Raw data:
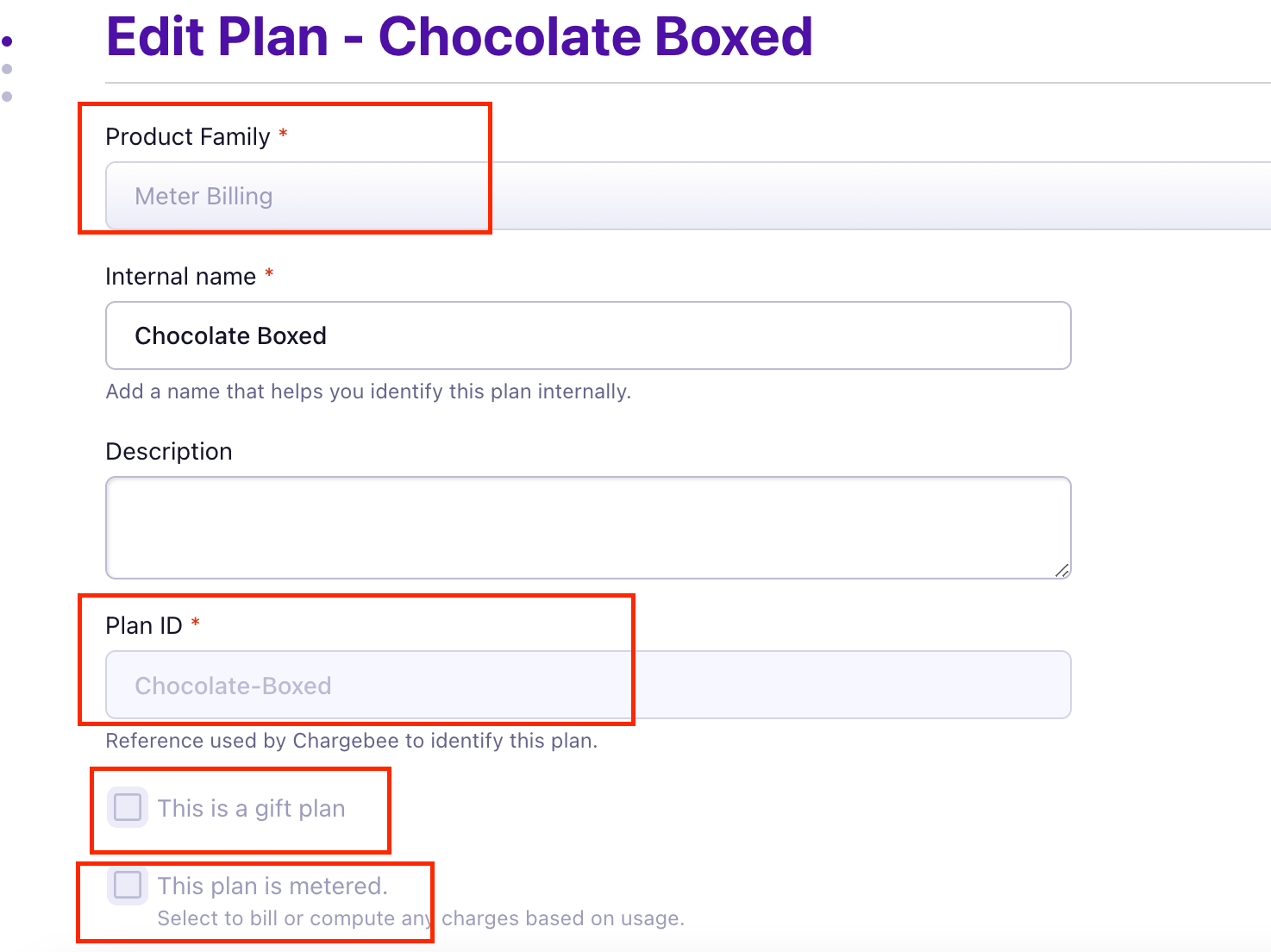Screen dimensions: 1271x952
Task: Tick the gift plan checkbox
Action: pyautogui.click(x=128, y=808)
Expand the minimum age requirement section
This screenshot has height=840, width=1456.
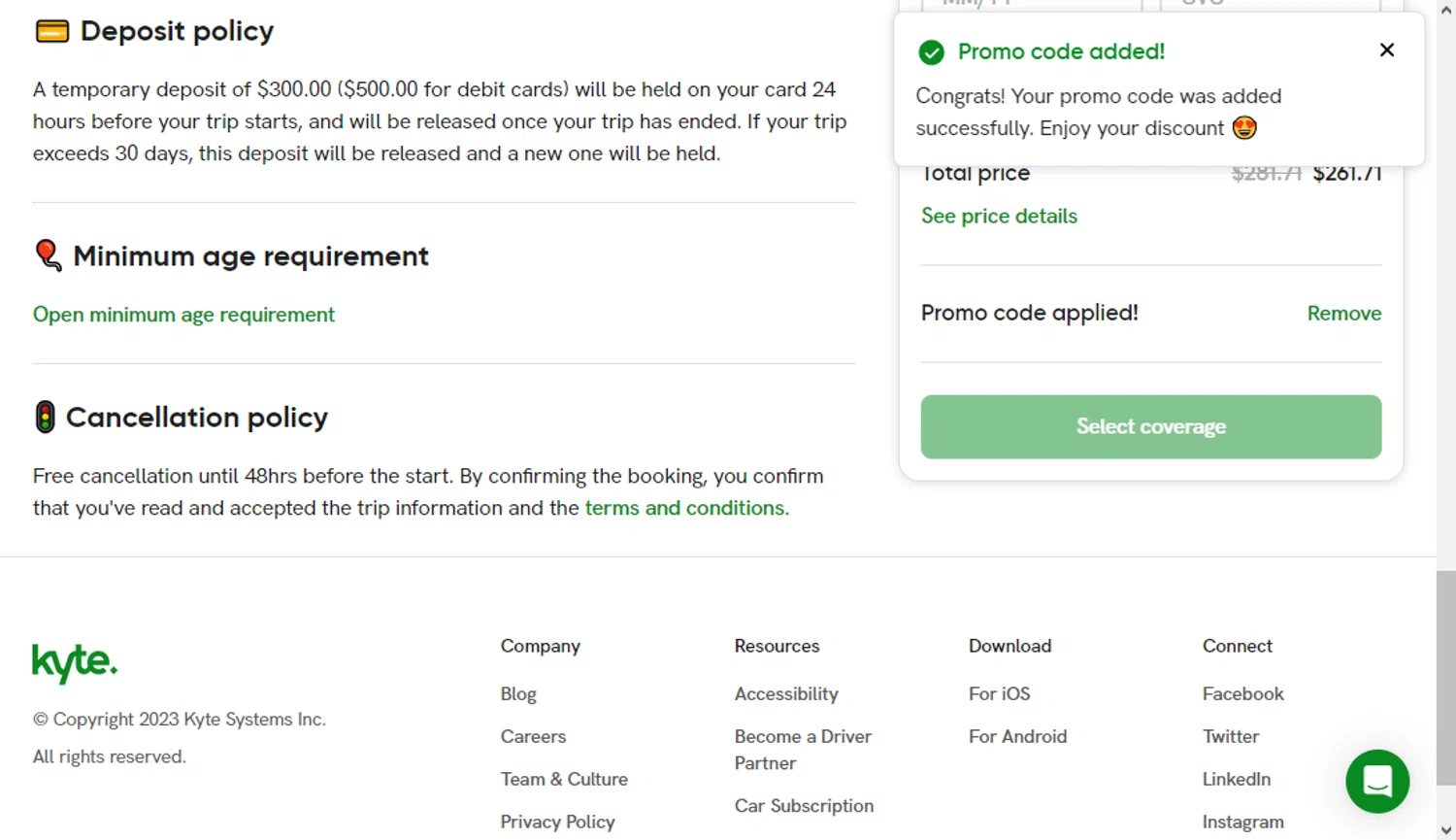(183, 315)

What the task asks: Leave out every picture and copy verbatim the lines running from the line containing "Expand the minimum age requirement section" through the final line of the data.

Task solution:
Expand the minimum age requirement section
This screenshot has height=840, width=1456.
(183, 315)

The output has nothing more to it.